Would you write out the lines below exactly, from the one containing "720x567 pixels. At" to the very last, but without the pictures?

Screenshot grounding data:
---

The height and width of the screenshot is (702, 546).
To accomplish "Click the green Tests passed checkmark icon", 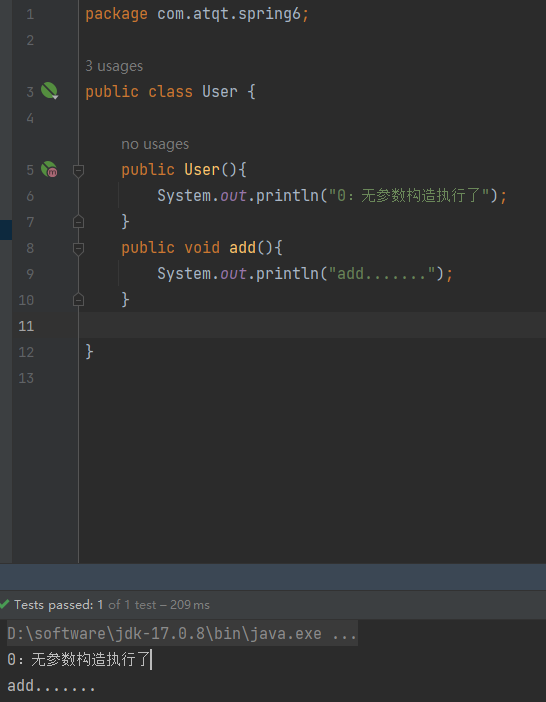I will pyautogui.click(x=4, y=604).
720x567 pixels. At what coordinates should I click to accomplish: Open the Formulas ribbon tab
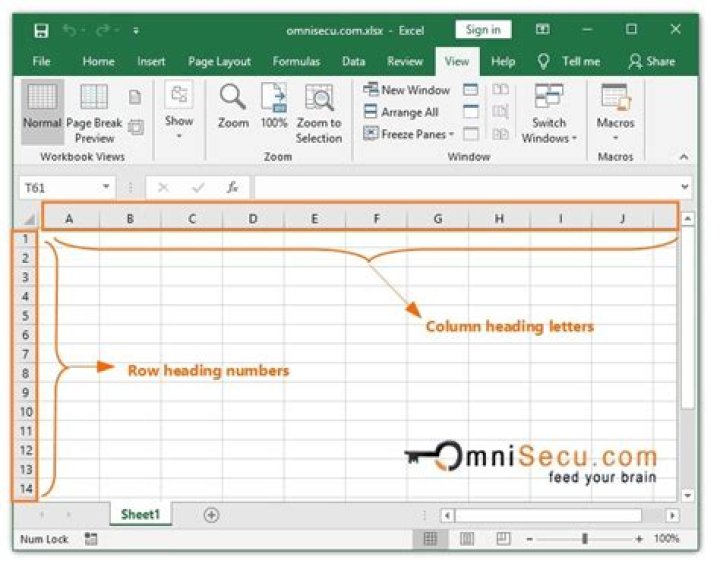pos(296,61)
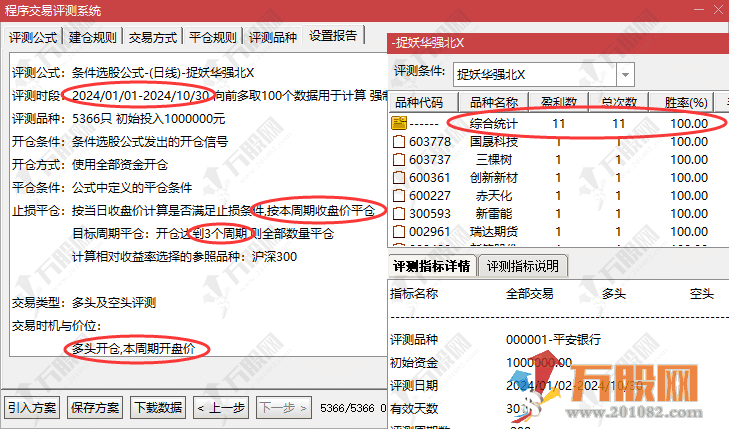Go to the 平仓规则 tab
This screenshot has height=429, width=729.
point(212,37)
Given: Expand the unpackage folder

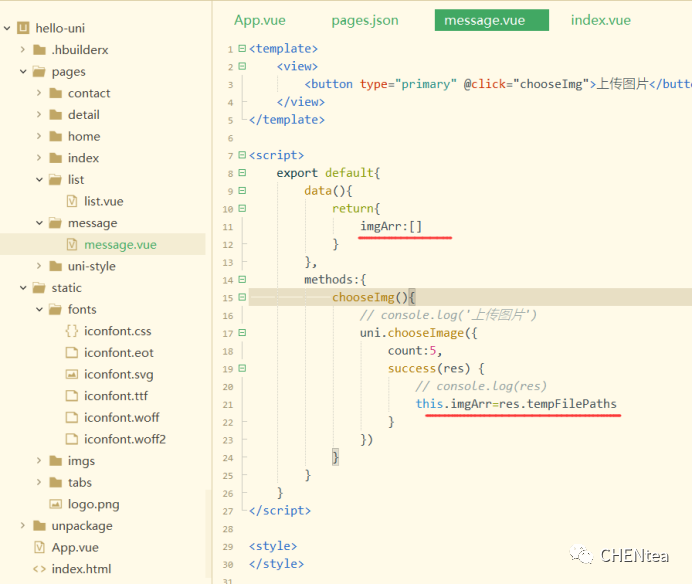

---

• **Written reply**:
720x567 pixels. At what coordinates should I click to accomplish: Open the Formulas ribbon tab
pos(296,61)
Go to the 平仓规则 tab
This screenshot has height=429, width=729.
point(212,37)
Given: Expand the unpackage folder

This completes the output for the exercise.